DATA EXCERPTS Block Start

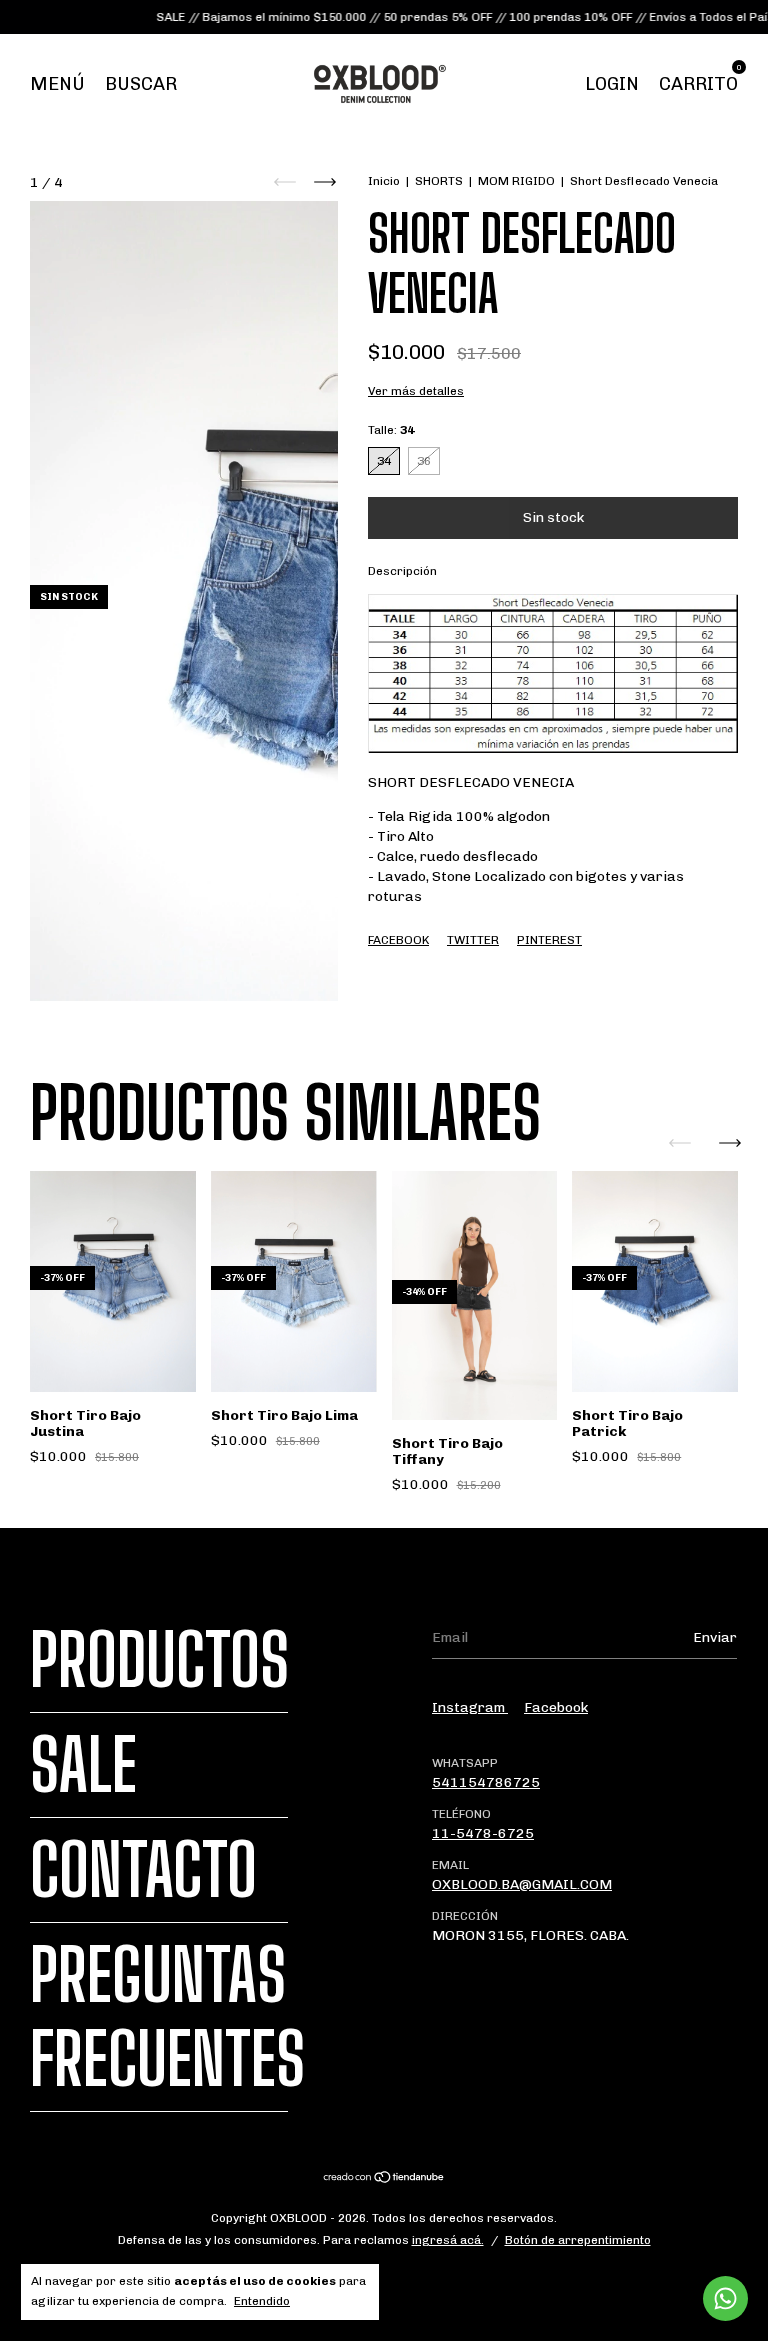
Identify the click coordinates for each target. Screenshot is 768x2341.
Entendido (262, 2301)
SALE (83, 1765)
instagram (470, 1707)
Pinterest (549, 940)
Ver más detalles (416, 391)
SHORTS (439, 181)
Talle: (391, 430)
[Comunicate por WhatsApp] (725, 2298)
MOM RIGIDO (516, 181)
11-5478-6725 (483, 1833)
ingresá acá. (448, 2240)
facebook (556, 1707)
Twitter (473, 940)
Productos (159, 1660)
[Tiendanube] (384, 2179)
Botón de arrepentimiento (578, 2240)
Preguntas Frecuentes (167, 2017)
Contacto (143, 1870)
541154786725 (486, 1782)
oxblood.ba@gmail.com (522, 1884)
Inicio (384, 181)
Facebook (398, 940)
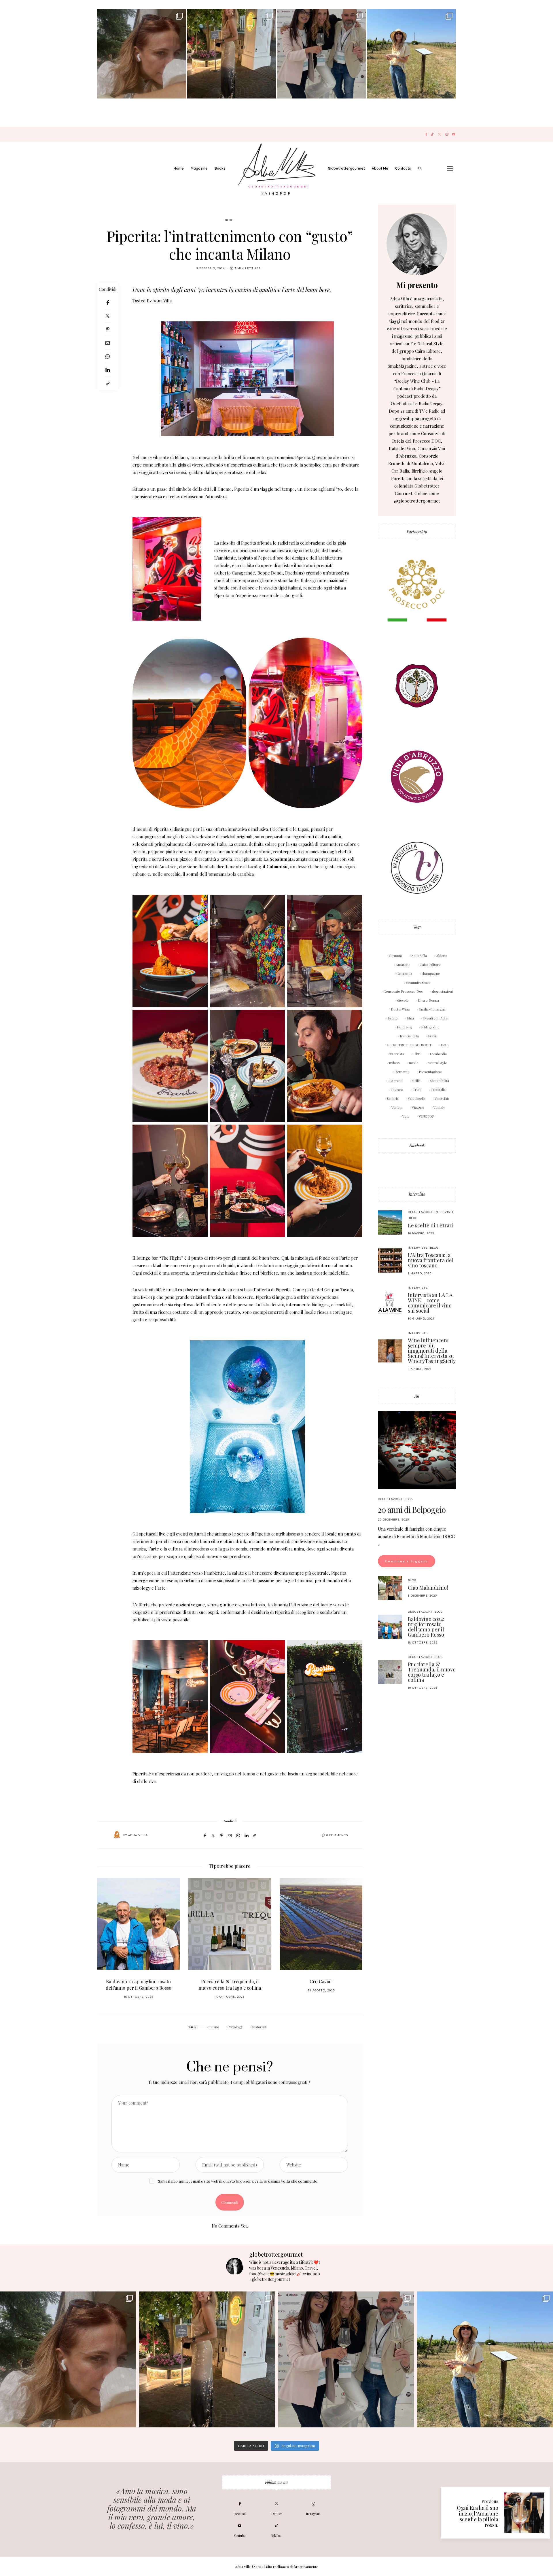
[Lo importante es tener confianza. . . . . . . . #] (231, 53)
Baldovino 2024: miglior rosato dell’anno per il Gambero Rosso (426, 1627)
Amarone (403, 964)
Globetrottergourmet (346, 168)
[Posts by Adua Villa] (117, 1835)
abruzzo (395, 955)
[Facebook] (426, 134)
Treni (417, 1089)
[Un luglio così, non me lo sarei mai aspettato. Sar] (141, 53)
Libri (417, 1053)
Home (179, 168)
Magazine (199, 168)
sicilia (416, 1080)
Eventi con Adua (435, 1018)
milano (214, 2027)
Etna (410, 1018)
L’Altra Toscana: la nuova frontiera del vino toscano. (431, 1260)
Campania (404, 973)
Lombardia (438, 1053)
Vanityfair (442, 1098)
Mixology (235, 2027)
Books (220, 168)
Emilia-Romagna (432, 1009)
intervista (396, 1053)
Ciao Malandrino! (428, 1587)
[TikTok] (432, 134)
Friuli (432, 1036)
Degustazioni (420, 1212)
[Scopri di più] (417, 244)
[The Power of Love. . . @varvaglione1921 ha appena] (411, 53)
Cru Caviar (229, 1981)
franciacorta (409, 1036)
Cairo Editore (430, 964)
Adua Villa (138, 1835)
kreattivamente (306, 2566)
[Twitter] (439, 134)
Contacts (403, 168)
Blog (229, 220)
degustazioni (442, 991)
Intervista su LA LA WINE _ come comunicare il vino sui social (430, 1303)
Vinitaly (439, 1107)
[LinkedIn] (107, 370)
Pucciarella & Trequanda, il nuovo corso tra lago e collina (138, 1984)
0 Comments (337, 1835)
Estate (393, 1018)
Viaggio (418, 1107)
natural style (437, 1062)
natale (413, 1062)
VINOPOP (426, 1116)
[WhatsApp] (107, 356)
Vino (406, 1116)
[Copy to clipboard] (107, 383)
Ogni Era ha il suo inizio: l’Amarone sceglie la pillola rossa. (477, 2516)
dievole (403, 1000)
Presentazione (430, 1071)
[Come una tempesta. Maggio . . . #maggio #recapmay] (321, 53)
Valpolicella (416, 1098)
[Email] (107, 343)
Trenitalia (438, 1089)
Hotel (445, 1044)
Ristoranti (259, 2027)
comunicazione (418, 982)
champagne (430, 973)
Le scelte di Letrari (430, 1225)
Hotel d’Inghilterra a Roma (321, 1981)
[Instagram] (446, 134)
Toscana (397, 1089)
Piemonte (402, 1071)
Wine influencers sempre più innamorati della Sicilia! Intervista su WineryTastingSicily (432, 1350)
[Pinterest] (107, 329)
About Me (380, 168)
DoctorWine (400, 1009)
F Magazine (430, 1027)
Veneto (397, 1107)
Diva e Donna (428, 1000)
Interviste (417, 1194)
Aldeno (441, 955)
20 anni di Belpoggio (412, 1509)
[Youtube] (453, 134)
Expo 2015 (404, 1027)
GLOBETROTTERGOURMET (409, 1044)
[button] (105, 1941)
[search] (419, 168)
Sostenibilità (439, 1080)
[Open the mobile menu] (450, 168)
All (416, 1396)
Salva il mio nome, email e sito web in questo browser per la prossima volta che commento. (238, 2181)
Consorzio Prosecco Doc (403, 991)
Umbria (393, 1098)
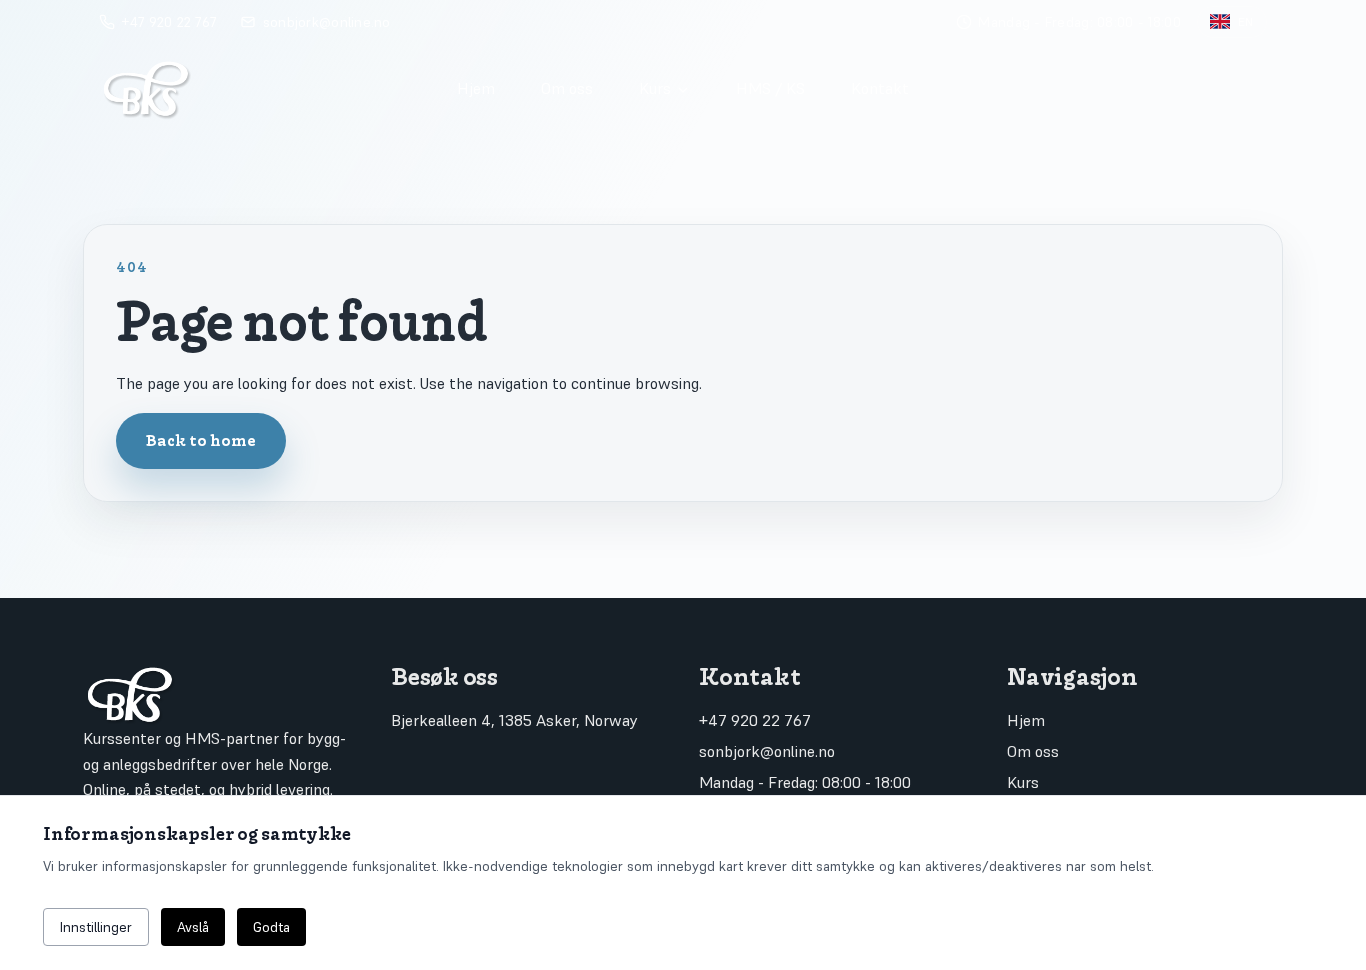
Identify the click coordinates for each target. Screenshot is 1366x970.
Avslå (193, 927)
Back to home (201, 440)
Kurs (655, 88)
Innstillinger (96, 927)
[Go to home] (260, 88)
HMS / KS (770, 88)
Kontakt (880, 88)
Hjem (476, 88)
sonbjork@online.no (767, 751)
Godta (271, 927)
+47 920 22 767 (755, 720)
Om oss (567, 88)
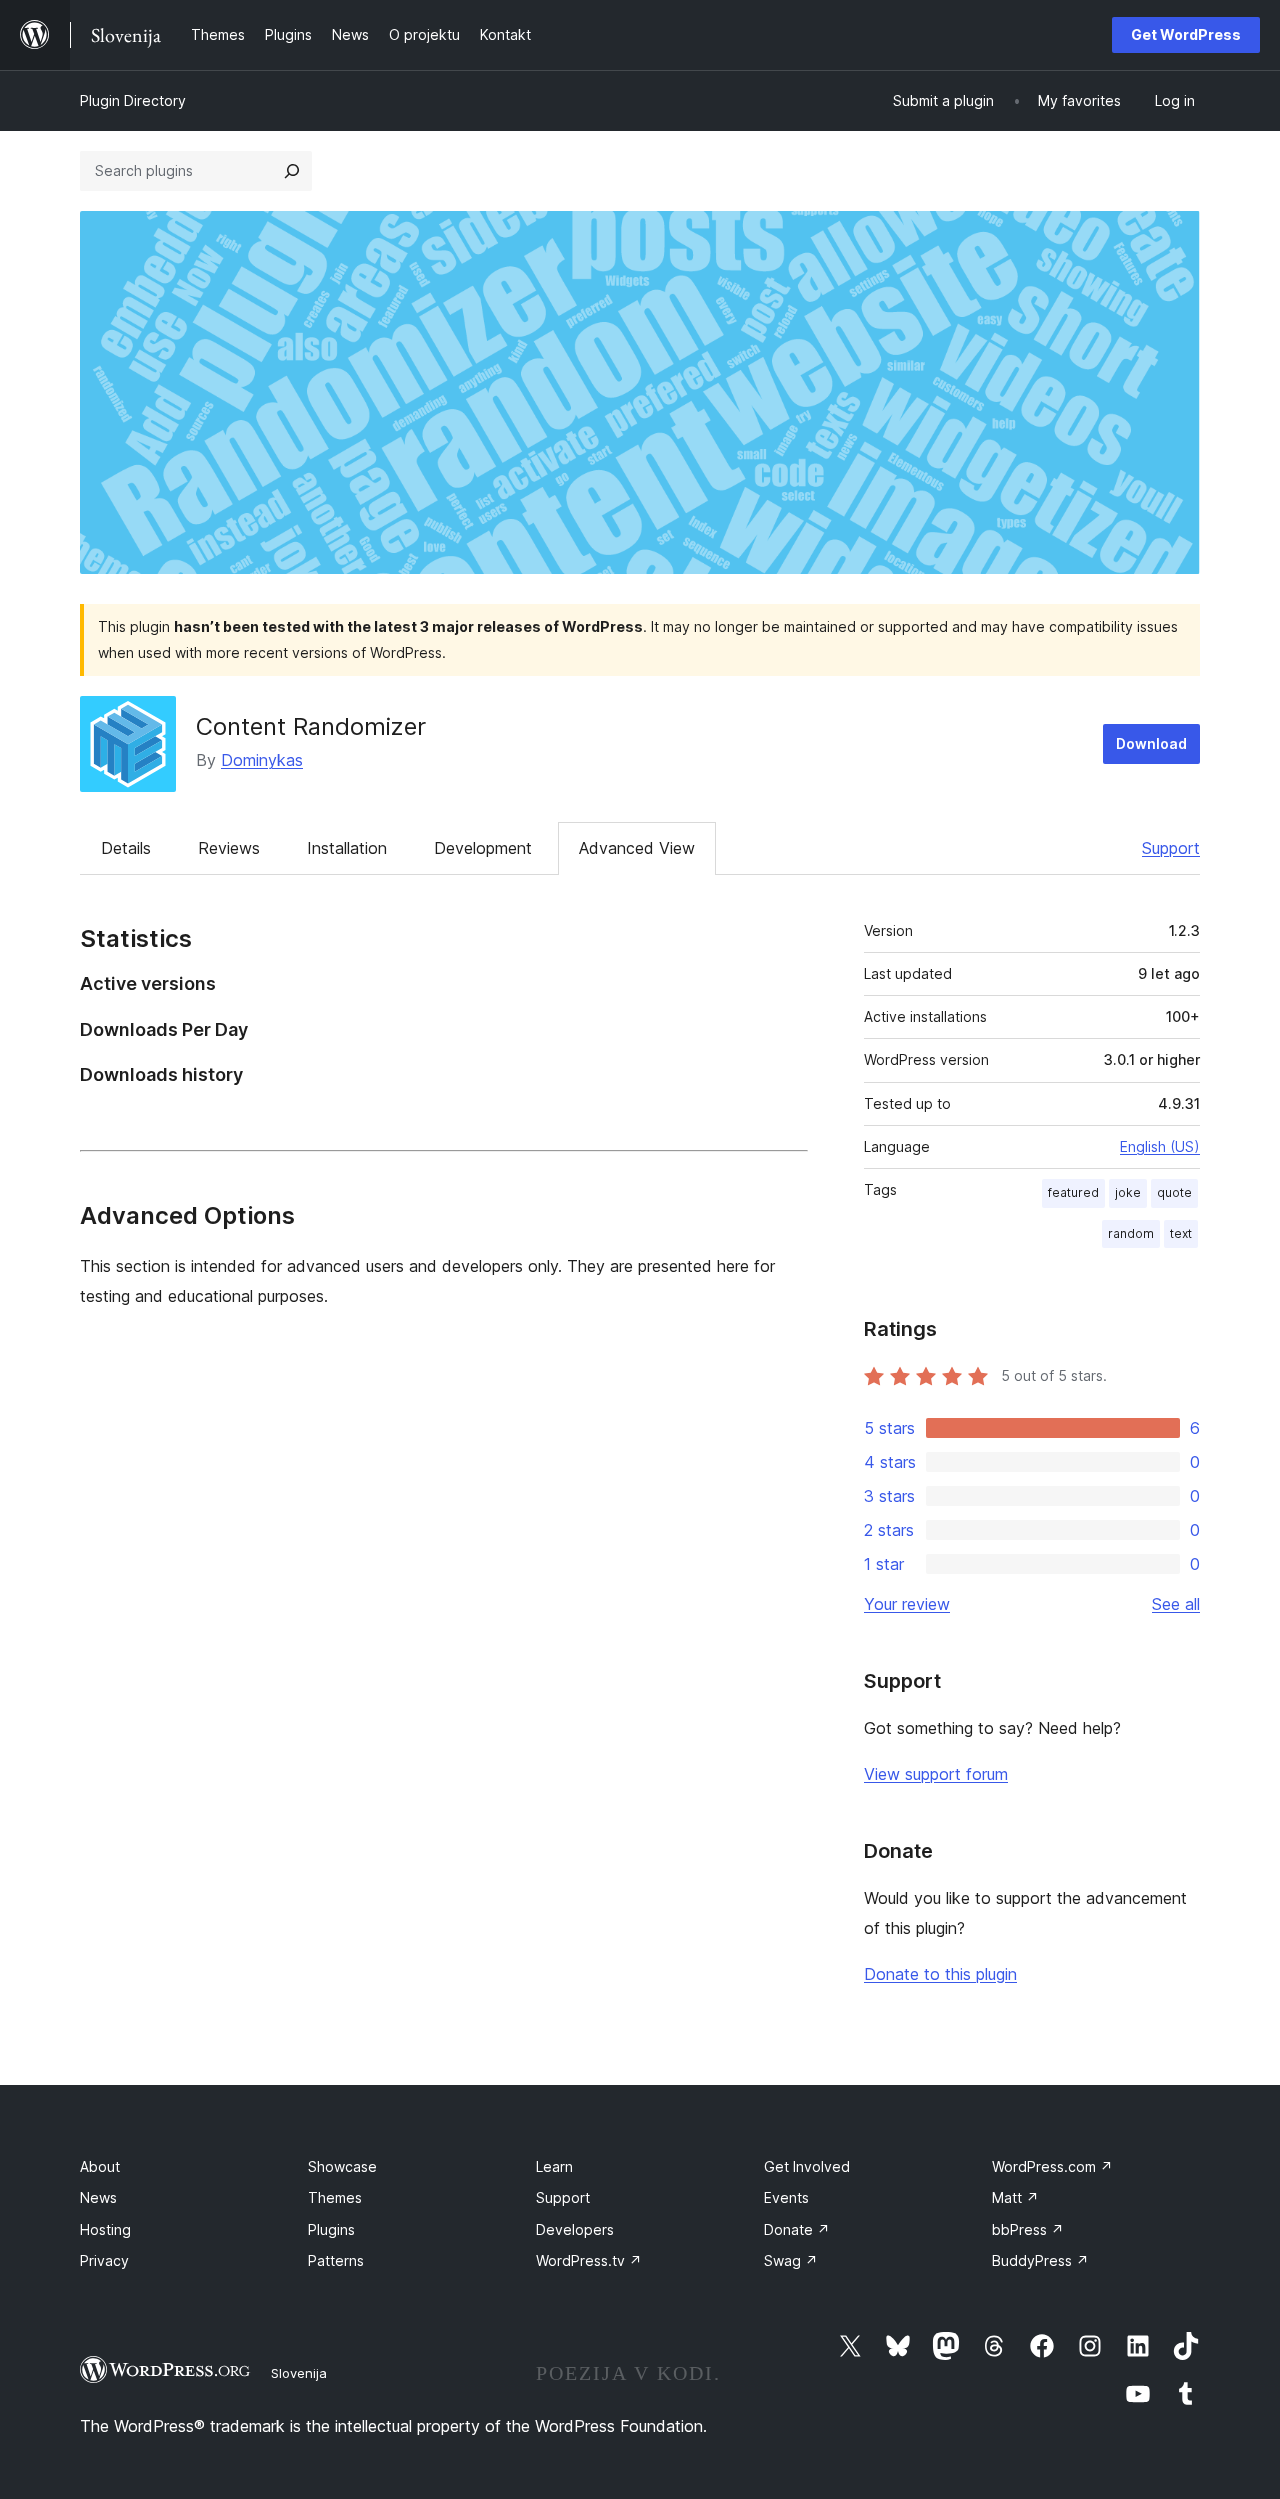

DATA EXCERPTS Block End

THE PROBLEM:
Retype each entry precisely. Skip images entirely.

OUTPUT:
Identify the click coordinates for each target. Screenshot is 768x2341.
Entendido (262, 2301)
SALE (83, 1765)
instagram (470, 1707)
Pinterest (549, 940)
Ver más detalles (416, 391)
SHORTS (439, 181)
Talle: (391, 430)
[Comunicate por WhatsApp] (725, 2298)
MOM RIGIDO (516, 181)
11-5478-6725 (483, 1833)
ingresá acá. (448, 2240)
facebook (556, 1707)
Twitter (473, 940)
Productos (159, 1660)
[Tiendanube] (384, 2179)
Botón de arrepentimiento (578, 2240)
Preguntas Frecuentes (167, 2017)
Contacto (143, 1870)
541154786725 (486, 1782)
oxblood.ba@gmail.com (522, 1884)
Inicio (384, 181)
Facebook (398, 940)
[Lo importante es tener confianza. . . . . . . . #] (231, 53)
Baldovino 2024: miglior rosato dell’anno per il Gambero Rosso (426, 1627)
Amarone (403, 964)
Globetrottergourmet (346, 168)
[Posts by Adua Villa] (117, 1835)
abruzzo (395, 955)
[Facebook] (426, 134)
Treni (417, 1089)
[Un luglio così, non me lo sarei mai aspettato. Sar] (141, 53)
Libri (417, 1053)
Home (179, 168)
Magazine (199, 168)
sicilia (416, 1080)
Eventi con Adua (435, 1018)
milano (214, 2027)
Etna (410, 1018)
L’Altra Toscana: la nuova frontiera del vino toscano. (431, 1260)
Campania (404, 973)
Lombardia (438, 1053)
Vanityfair (442, 1098)
Mixology (235, 2027)
Books (220, 168)
Emilia-Romagna (432, 1009)
intervista (396, 1053)
Ciao Malandrino! (428, 1587)
[TikTok] (432, 134)
Friuli (432, 1036)
Degustazioni (420, 1212)
[Scopri di più] (417, 244)
[The Power of Love. . . @varvaglione1921 ha appena] (411, 53)
Cru Caviar (229, 1981)
franciacorta (409, 1036)
Cairo Editore (430, 964)
Adua Villa (138, 1835)
kreattivamente (306, 2566)
[Twitter] (439, 134)
Contacts (403, 168)
Blog (229, 220)
degustazioni (442, 991)
Intervista su LA LA WINE _ come comunicare il vino sui social (430, 1303)
Vinitaly (439, 1107)
[LinkedIn] (107, 370)
Pucciarella & Trequanda, il nuovo corso tra lago e collina (138, 1984)
0 Comments (337, 1835)
Estate (393, 1018)
Viaggio (418, 1107)
natural style (437, 1062)
natale (413, 1062)
VINOPOP (426, 1116)
[WhatsApp] (107, 356)
Vino (406, 1116)
[Copy to clipboard] (107, 383)
Ogni Era ha il suo inizio: l’Amarone sceglie la pillola rossa. (477, 2516)
dievole (403, 1000)
Presentazione (430, 1071)
[Come una tempesta. Maggio . . . #maggio #recapmay] (321, 53)
Valpolicella (416, 1098)
[Email] (107, 343)
Trenitalia (438, 1089)
Hotel (445, 1044)
Ristoranti (259, 2027)
comunicazione (418, 982)
champagne (430, 973)
Le scelte di Letrari (430, 1225)
Hotel d’Inghilterra a Roma (321, 1981)
[Instagram] (446, 134)
Toscana (397, 1089)
Piemonte (402, 1071)
Wine influencers sempre più innamorati della Sicilia! Intervista su WineryTastingSicily (432, 1350)
[Pinterest] (107, 329)
About Me (380, 168)
DoctorWine (400, 1009)
F Magazine (430, 1027)
Veneto (397, 1107)
Diva e Donna (428, 1000)
Interviste (417, 1194)
Aldeno (441, 955)
20 anni di Belpoggio (412, 1509)
[Youtube] (453, 134)
Expo 2015 (404, 1027)
GLOBETROTTERGOURMET (409, 1044)
[button] (105, 1941)
[search] (419, 168)
Sostenibilità (439, 1080)
[Open the mobile menu] (450, 168)
All (416, 1396)
Salva il mio nome, email e sito web in questo browser per la prossima volta che commento. (238, 2181)
Consorzio Prosecco Doc (403, 991)
Umbria (393, 1098)
Identify the click coordinates for each target. Screenshot is 1366x970.
Avslå (193, 927)
Back to home (201, 440)
Kurs (655, 88)
Innstillinger (96, 927)
[Go to home] (260, 88)
HMS / KS (770, 88)
Kontakt (880, 88)
Hjem (476, 88)
sonbjork@online.no (767, 751)
Godta (271, 927)
+47 920 22 767 (755, 720)
Om oss (567, 88)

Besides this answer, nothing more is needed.